The company invested in a spiral duct machine and plasma cutting table in 2015 as useful additions to its sheet metal operation.
“We’ve always had the cutting tables, the Pittsburgh machines and the brakes. When it was in this building, we did it by hand. We’d lay it out by hand and build it and ship it out. Then, when we got the building across the street, in about 2015, we bought the plasma table, so we could cut out things faster. That really helped accelerate the fabrication process.”
Communication Begins in the Sales Process
Yarbrough & Sons’ customers appreciate the communication practiced by the entire team.
“We let the customer know up-front what they can expect from us. We begin by laying out what buying an HVAC system from Yarbrough’s is like, from the service tech to the final installation check. We guarantee we will work with the customer until they are 100 percent satisfied,” Yarbrough said.

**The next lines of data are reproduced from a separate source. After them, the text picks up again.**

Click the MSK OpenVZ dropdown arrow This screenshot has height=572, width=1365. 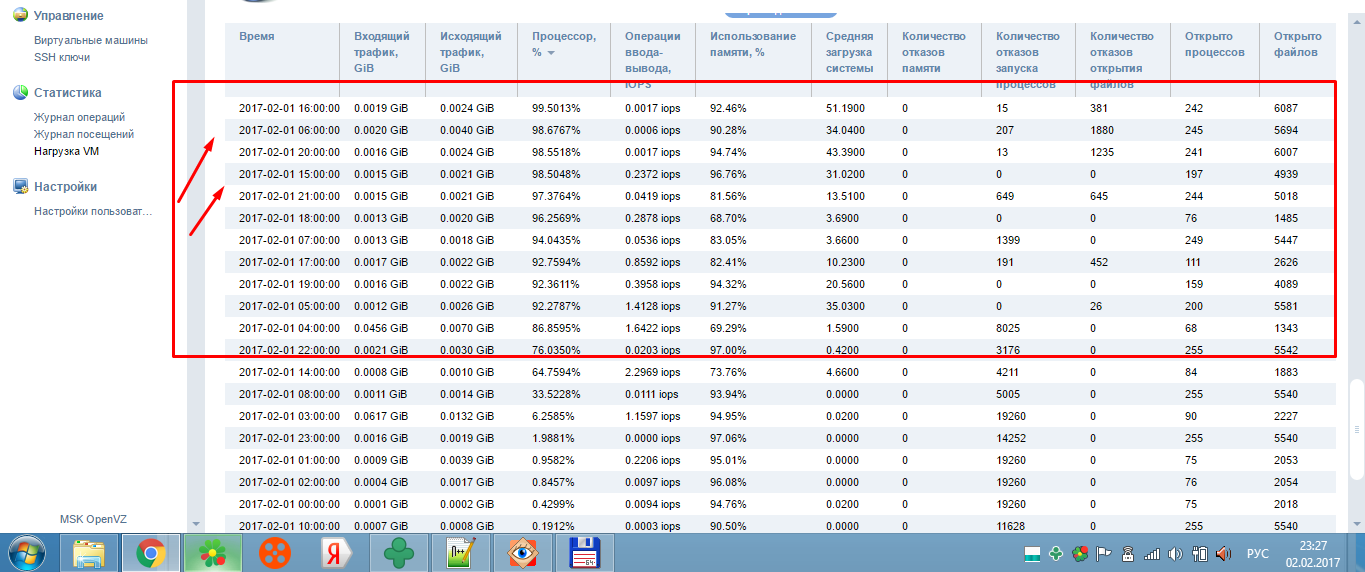196,523
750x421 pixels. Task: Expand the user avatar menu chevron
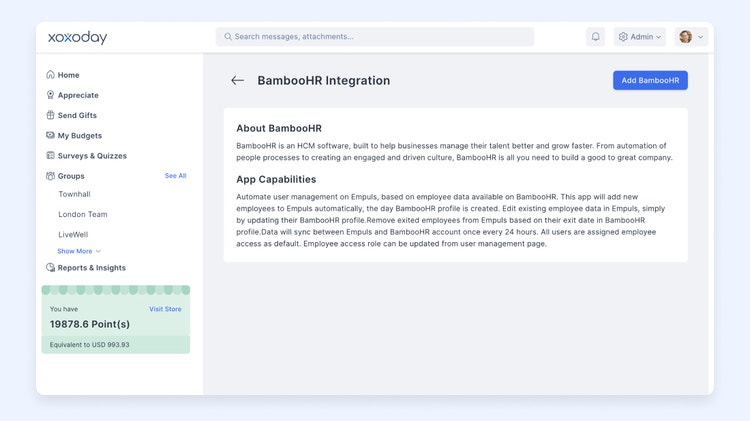pyautogui.click(x=700, y=37)
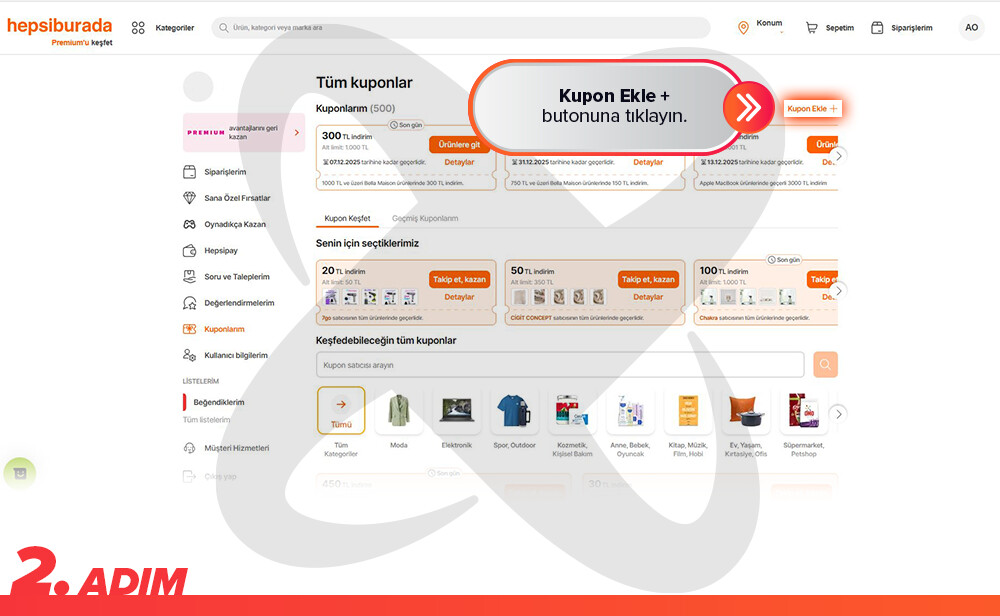Open Oynadıkça Kazan in sidebar

234,224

“We begin by working with the homeowner, walking them through what to expect from us,” he continued. “We then preform a heat load analysis on the home, to properly size the new system for the home and the application. Then, we lay out all of the options, and walk alongside the customer, showing the benefits of each system and how it will best serve them,” he said.
Yarbrough & Sons represents the best that any residential HVAC can offer to its customers: honesty, efficiency, prompt response to problems, and excellent home comfort solutions.
Congratulations to Yarbrough & Sons, a 2019 Residential HVAC Contractor of Excellence!